*REQUIRED ACTION*
Look through the material below and report every line that includes "column".
━━━━━ RECORDS FOR THIS EXERCISE
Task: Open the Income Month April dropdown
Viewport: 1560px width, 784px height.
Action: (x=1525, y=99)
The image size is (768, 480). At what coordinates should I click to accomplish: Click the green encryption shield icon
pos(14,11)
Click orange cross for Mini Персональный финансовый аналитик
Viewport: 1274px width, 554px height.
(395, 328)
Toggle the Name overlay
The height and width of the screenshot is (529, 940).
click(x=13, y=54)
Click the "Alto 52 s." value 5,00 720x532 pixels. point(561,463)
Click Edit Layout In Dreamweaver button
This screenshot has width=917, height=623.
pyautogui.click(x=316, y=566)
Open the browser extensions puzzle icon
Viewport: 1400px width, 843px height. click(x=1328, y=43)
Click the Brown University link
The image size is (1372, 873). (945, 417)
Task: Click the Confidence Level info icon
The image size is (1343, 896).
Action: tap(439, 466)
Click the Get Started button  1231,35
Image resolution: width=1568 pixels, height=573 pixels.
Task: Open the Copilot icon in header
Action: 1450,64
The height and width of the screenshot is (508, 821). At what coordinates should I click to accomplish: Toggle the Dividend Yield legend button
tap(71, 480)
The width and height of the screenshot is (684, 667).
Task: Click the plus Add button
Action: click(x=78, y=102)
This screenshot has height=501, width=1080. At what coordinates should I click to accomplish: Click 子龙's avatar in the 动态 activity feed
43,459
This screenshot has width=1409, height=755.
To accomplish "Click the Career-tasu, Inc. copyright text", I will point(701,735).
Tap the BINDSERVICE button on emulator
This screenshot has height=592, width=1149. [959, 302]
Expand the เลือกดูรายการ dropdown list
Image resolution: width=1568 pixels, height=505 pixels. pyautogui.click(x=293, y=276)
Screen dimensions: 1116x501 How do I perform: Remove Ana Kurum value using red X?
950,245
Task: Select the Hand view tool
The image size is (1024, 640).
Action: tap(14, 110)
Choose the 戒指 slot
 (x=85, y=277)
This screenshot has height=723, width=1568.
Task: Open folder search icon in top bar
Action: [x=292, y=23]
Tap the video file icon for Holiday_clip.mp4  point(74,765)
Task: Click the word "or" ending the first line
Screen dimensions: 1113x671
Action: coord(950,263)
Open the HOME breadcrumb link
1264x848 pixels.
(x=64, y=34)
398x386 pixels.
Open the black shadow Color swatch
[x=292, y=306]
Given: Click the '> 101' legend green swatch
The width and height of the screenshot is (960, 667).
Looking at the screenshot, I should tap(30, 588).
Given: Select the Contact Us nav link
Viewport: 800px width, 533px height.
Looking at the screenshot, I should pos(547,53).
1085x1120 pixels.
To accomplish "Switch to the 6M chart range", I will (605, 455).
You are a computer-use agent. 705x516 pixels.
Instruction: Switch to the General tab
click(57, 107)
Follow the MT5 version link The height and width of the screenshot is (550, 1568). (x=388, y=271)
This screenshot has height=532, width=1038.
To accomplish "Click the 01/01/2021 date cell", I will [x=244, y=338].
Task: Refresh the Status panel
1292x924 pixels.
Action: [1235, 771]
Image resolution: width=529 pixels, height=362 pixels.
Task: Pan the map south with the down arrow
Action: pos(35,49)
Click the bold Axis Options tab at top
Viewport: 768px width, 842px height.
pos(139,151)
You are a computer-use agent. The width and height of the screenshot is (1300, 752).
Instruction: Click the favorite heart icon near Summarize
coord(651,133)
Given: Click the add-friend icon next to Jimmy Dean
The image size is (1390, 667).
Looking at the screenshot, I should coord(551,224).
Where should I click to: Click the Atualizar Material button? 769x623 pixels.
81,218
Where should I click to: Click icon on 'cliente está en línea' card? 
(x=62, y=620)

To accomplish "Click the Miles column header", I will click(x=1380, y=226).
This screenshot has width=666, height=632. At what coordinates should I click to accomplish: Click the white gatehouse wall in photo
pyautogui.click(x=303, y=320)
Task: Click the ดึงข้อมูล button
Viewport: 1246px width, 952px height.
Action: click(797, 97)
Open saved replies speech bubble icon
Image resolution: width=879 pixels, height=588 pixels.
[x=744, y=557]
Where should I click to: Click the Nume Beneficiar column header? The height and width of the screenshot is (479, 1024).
━━━━━━━━━━
*SOLUTION*
To accomplish "Click the Miles column header", I will click(x=1380, y=226).
Where should I click to: Click the Nume Beneficiar column header? The height and width of the screenshot is (479, 1024).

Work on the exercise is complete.